Screenshot and document pointing data:
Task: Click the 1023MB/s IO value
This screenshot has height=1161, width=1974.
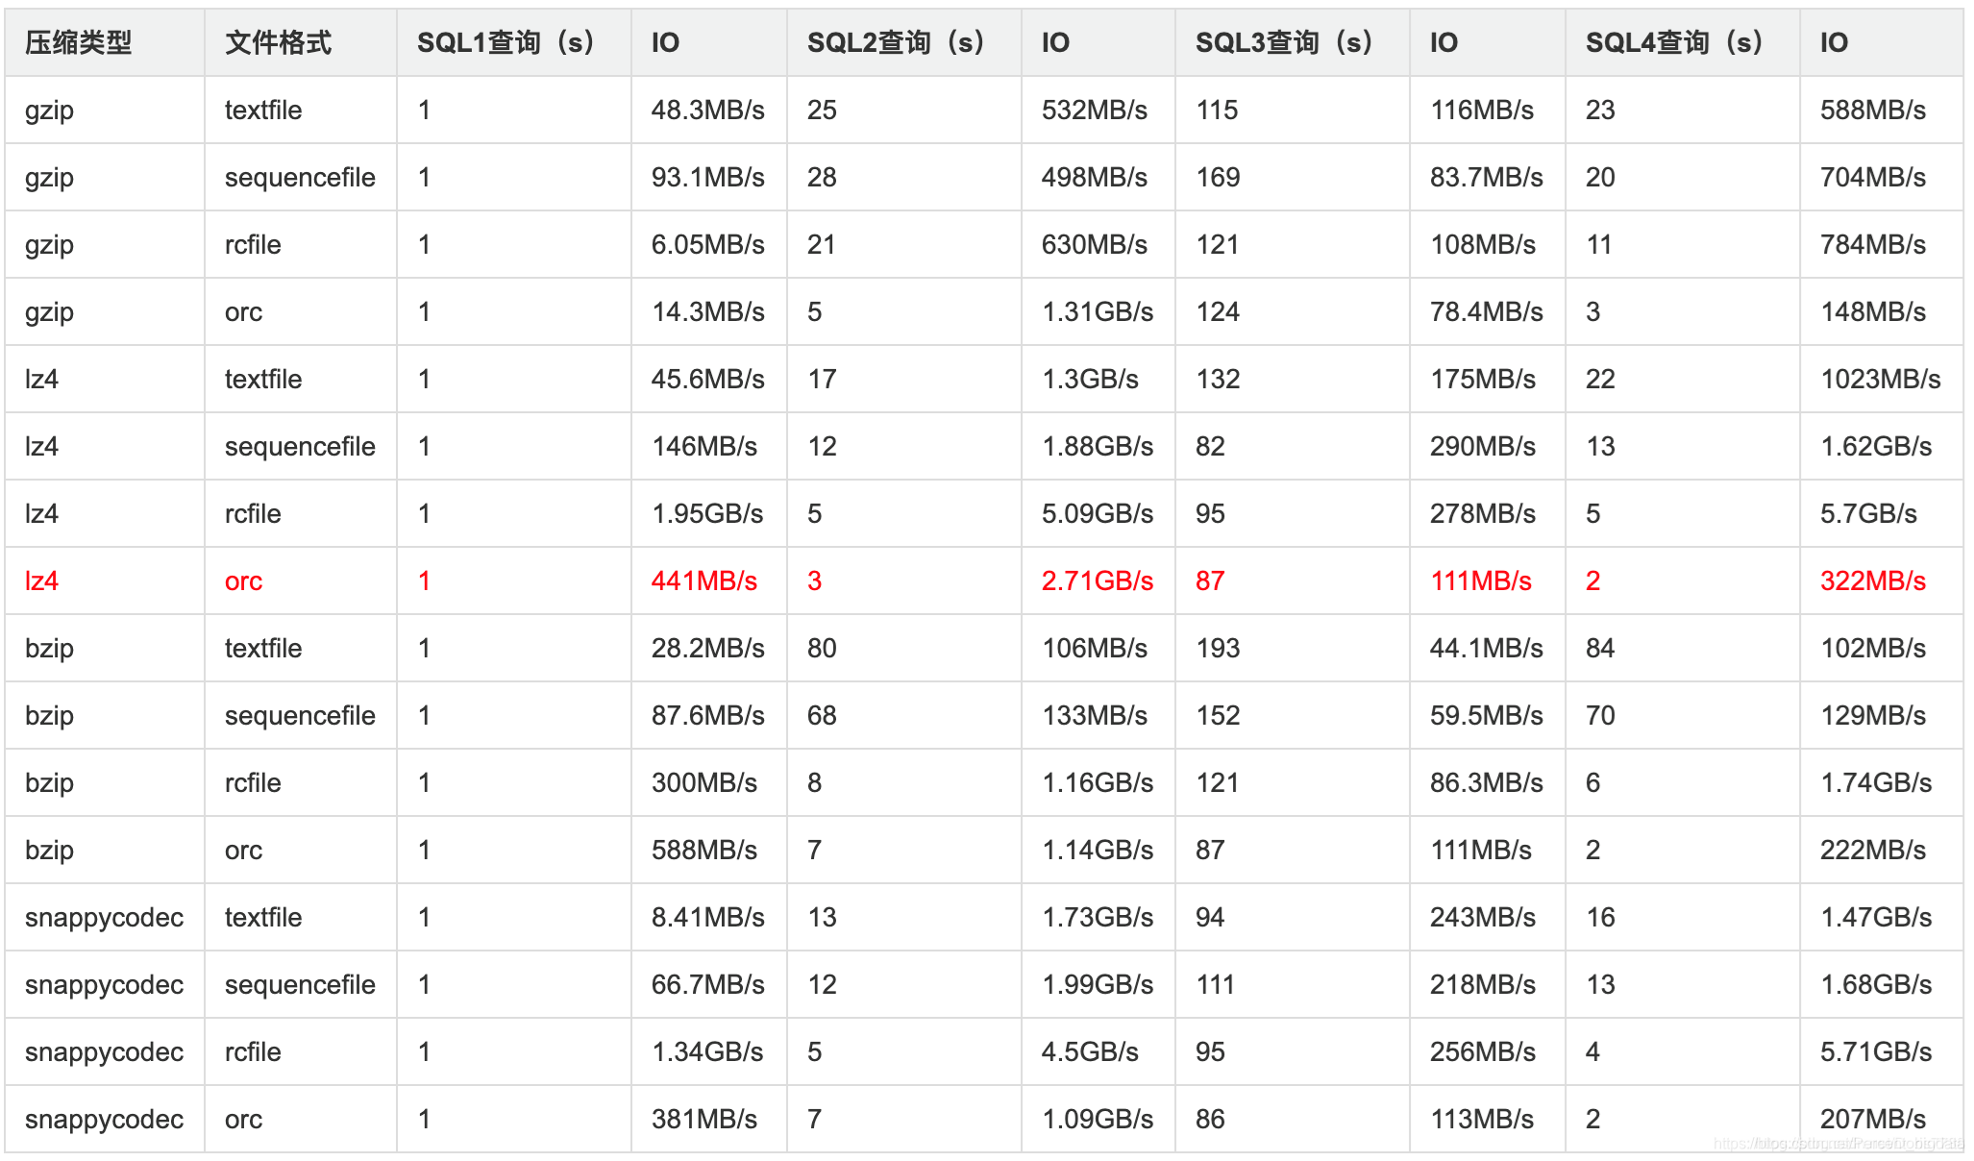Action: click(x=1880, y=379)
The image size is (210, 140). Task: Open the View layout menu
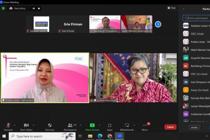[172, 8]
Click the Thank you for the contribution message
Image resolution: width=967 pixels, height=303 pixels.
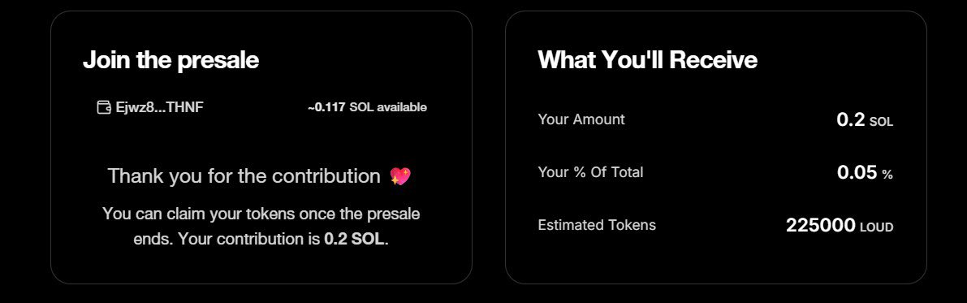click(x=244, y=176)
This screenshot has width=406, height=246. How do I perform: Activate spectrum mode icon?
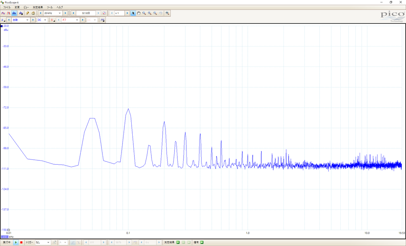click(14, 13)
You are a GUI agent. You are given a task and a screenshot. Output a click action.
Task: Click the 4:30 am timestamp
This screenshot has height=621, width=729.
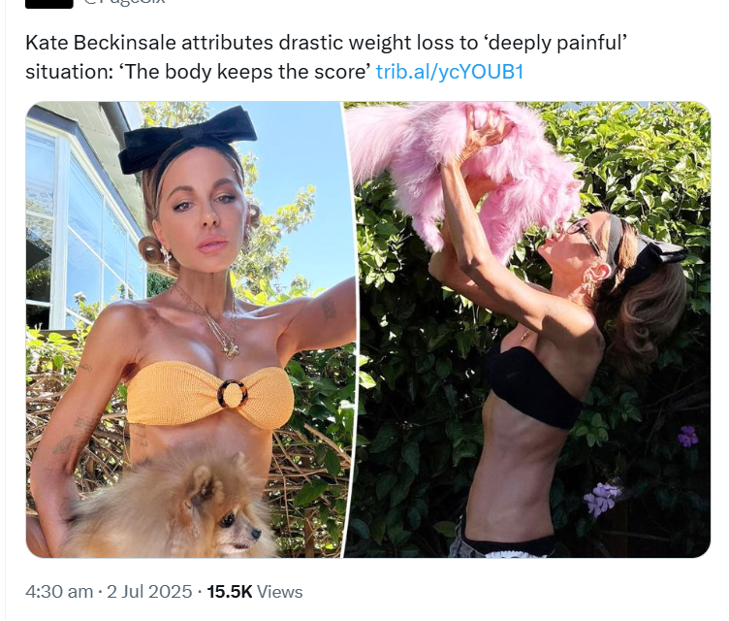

Task prompt: Please print the whole listing again line for line, leaving out the pictures.

Completed exercise:
Task: Click the 1023MB/s IO value
This screenshot has height=1161, width=1974.
Action: click(x=1880, y=379)
The image size is (210, 140). Task: Open the View layout menu
[172, 8]
Click the Thank you for the contribution message
Image resolution: width=967 pixels, height=303 pixels.
click(x=244, y=176)
This screenshot has width=406, height=246. How do I perform: Activate spectrum mode icon?
click(14, 13)
You are a GUI agent. You are given a task and a screenshot. Output a click action.
Task: Click the 4:30 am timestamp
This screenshot has height=621, width=729.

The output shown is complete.